REQUIREMENT
Each of the lines below must be restated exactly.

Data extracted from a collection
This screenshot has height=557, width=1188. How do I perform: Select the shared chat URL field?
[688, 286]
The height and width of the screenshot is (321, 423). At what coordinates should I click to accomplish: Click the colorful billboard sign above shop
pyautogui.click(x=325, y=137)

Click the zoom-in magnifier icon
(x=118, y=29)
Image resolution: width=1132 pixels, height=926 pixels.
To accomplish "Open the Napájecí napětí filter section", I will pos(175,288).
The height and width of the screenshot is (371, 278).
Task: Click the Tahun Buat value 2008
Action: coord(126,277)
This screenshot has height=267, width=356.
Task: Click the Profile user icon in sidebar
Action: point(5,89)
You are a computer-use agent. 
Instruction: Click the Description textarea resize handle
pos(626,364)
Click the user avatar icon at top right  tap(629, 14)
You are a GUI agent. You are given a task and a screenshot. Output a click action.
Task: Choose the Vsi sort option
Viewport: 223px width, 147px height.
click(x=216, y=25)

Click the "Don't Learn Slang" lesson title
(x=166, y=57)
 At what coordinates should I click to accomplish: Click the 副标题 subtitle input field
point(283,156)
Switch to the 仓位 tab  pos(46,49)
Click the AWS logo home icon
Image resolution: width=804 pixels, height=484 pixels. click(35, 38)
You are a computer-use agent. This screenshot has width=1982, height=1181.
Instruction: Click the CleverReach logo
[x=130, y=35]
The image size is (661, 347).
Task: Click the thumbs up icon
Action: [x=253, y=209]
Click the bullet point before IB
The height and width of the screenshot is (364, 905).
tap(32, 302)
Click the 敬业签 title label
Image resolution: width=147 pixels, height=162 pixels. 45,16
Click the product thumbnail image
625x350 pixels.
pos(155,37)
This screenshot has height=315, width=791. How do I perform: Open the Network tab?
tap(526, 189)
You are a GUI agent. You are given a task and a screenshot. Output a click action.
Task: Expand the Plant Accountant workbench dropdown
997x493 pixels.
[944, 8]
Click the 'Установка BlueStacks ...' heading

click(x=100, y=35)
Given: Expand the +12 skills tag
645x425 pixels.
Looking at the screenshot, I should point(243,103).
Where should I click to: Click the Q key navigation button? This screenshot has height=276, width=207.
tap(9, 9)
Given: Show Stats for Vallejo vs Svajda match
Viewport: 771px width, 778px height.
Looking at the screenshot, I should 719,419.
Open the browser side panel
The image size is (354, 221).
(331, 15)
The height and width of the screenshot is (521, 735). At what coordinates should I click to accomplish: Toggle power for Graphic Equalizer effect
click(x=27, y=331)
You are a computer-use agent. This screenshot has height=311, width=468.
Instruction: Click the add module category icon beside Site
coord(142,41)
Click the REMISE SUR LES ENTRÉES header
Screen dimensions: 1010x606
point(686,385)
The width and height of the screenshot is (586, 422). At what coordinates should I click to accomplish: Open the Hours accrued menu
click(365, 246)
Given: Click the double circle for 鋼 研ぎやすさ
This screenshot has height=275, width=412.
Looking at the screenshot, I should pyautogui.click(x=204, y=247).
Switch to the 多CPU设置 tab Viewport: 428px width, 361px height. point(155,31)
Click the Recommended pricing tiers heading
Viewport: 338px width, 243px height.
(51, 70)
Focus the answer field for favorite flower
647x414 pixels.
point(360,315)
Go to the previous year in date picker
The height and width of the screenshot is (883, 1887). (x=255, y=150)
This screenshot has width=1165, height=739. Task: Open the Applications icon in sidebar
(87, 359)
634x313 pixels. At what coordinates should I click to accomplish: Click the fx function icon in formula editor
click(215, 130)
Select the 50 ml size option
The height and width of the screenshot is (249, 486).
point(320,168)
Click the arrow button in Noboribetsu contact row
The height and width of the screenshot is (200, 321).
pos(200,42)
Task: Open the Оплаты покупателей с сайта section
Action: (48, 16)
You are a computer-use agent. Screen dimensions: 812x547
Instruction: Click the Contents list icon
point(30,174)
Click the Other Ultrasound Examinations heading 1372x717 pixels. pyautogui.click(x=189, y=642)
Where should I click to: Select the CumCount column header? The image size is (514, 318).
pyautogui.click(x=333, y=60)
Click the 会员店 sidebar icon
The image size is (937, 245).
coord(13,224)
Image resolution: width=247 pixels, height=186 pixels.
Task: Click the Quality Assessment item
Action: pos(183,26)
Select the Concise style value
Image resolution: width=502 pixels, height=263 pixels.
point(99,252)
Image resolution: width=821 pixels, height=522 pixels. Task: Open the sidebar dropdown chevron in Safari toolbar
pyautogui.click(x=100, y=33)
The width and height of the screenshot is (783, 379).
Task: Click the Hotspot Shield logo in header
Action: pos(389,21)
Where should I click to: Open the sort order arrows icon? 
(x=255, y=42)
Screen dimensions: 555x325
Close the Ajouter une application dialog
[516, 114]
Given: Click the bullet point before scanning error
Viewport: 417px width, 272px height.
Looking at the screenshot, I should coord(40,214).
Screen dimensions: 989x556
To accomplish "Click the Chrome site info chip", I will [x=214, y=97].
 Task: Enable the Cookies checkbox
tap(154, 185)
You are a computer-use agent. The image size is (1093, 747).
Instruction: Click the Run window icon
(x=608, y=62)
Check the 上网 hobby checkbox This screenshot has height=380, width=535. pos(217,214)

COMPLETED EXERCISE
This screenshot has height=557, width=1188. How do I perform: Select the shared chat URL field?
[688, 286]
The height and width of the screenshot is (321, 423). At what coordinates should I click to accomplish: Click the colorful billboard sign above shop
pyautogui.click(x=325, y=137)

Click the zoom-in magnifier icon
(x=118, y=29)
Image resolution: width=1132 pixels, height=926 pixels.
To accomplish "Open the Napájecí napětí filter section", I will pos(175,288).
The height and width of the screenshot is (371, 278).
Task: Click the Tahun Buat value 2008
Action: coord(126,277)
This screenshot has height=267, width=356.
Task: Click the Profile user icon in sidebar
Action: point(5,89)
You are a computer-use agent. 
Instruction: Click the Description textarea resize handle
pos(626,364)
Click the user avatar icon at top right  tap(629, 14)
You are a GUI agent. You are given a task and a screenshot. Output a click action.
Task: Choose the Vsi sort option
Viewport: 223px width, 147px height.
click(x=216, y=25)

Click the "Don't Learn Slang" lesson title
(x=166, y=57)
 At what coordinates should I click to accomplish: Click the 副标题 subtitle input field
point(283,156)
Switch to the 仓位 tab  pos(46,49)
Click the AWS logo home icon
Image resolution: width=804 pixels, height=484 pixels. click(35, 38)
You are a computer-use agent. This screenshot has width=1982, height=1181.
Instruction: Click the CleverReach logo
[x=130, y=35]
The image size is (661, 347).
Task: Click the thumbs up icon
Action: [x=253, y=209]
Click the bullet point before IB
The height and width of the screenshot is (364, 905).
tap(32, 302)
Click the 敬业签 title label
Image resolution: width=147 pixels, height=162 pixels. 45,16
Click the product thumbnail image
625x350 pixels.
pos(155,37)
This screenshot has height=315, width=791. How do I perform: Open the Network tab?
tap(526, 189)
You are a GUI agent. You are given a task and a screenshot. Output a click action.
Task: Expand the Plant Accountant workbench dropdown
997x493 pixels.
[944, 8]
Click the 'Установка BlueStacks ...' heading

click(x=100, y=35)
Given: Expand the +12 skills tag
645x425 pixels.
Looking at the screenshot, I should point(243,103).
Where should I click to: Click the Q key navigation button? This screenshot has height=276, width=207.
tap(9, 9)
Given: Show Stats for Vallejo vs Svajda match
Viewport: 771px width, 778px height.
Looking at the screenshot, I should 719,419.
Open the browser side panel
The image size is (354, 221).
(331, 15)
The height and width of the screenshot is (521, 735). At what coordinates should I click to accomplish: Toggle power for Graphic Equalizer effect
click(x=27, y=331)
You are a computer-use agent. This screenshot has height=311, width=468.
Instruction: Click the add module category icon beside Site
coord(142,41)
Click the REMISE SUR LES ENTRÉES header
Screen dimensions: 1010x606
point(686,385)
The width and height of the screenshot is (586, 422). At what coordinates should I click to accomplish: Open the Hours accrued menu
click(365, 246)
Given: Click the double circle for 鋼 研ぎやすさ
This screenshot has height=275, width=412.
Looking at the screenshot, I should pyautogui.click(x=204, y=247).
Switch to the 多CPU设置 tab Viewport: 428px width, 361px height. point(155,31)
Click the Recommended pricing tiers heading
Viewport: 338px width, 243px height.
(51, 70)
Focus the answer field for favorite flower
647x414 pixels.
point(360,315)
Go to the previous year in date picker
The height and width of the screenshot is (883, 1887). (x=255, y=150)
This screenshot has width=1165, height=739. Task: Open the Applications icon in sidebar
(87, 359)
634x313 pixels. At what coordinates should I click to accomplish: Click the fx function icon in formula editor
click(215, 130)
Select the 50 ml size option
The height and width of the screenshot is (249, 486).
point(320,168)
Click the arrow button in Noboribetsu contact row
The height and width of the screenshot is (200, 321).
pos(200,42)
Task: Open the Оплаты покупателей с сайта section
Action: (48, 16)
You are a computer-use agent. Screen dimensions: 812x547
Instruction: Click the Contents list icon
point(30,174)
Click the Other Ultrasound Examinations heading 1372x717 pixels. pyautogui.click(x=189, y=642)
Where should I click to: Select the CumCount column header? The image size is (514, 318).
pyautogui.click(x=333, y=60)
Click the 会员店 sidebar icon
The image size is (937, 245).
coord(13,224)
Image resolution: width=247 pixels, height=186 pixels.
Task: Click the Quality Assessment item
Action: pos(183,26)
Select the Concise style value
Image resolution: width=502 pixels, height=263 pixels.
point(99,252)
Image resolution: width=821 pixels, height=522 pixels. Task: Open the sidebar dropdown chevron in Safari toolbar
pyautogui.click(x=100, y=33)
The width and height of the screenshot is (783, 379).
Task: Click the Hotspot Shield logo in header
Action: pos(389,21)
Where should I click to: Open the sort order arrows icon? 
(x=255, y=42)
Screen dimensions: 555x325
Close the Ajouter une application dialog
[516, 114]
Given: Click the bullet point before scanning error
Viewport: 417px width, 272px height.
Looking at the screenshot, I should coord(40,214).
Screen dimensions: 989x556
To accomplish "Click the Chrome site info chip", I will [x=214, y=97].
 Task: Enable the Cookies checkbox
tap(154, 185)
You are a computer-use agent. The image size is (1093, 747).
Instruction: Click the Run window icon
(x=608, y=62)
Check the 上网 hobby checkbox This screenshot has height=380, width=535. pos(217,214)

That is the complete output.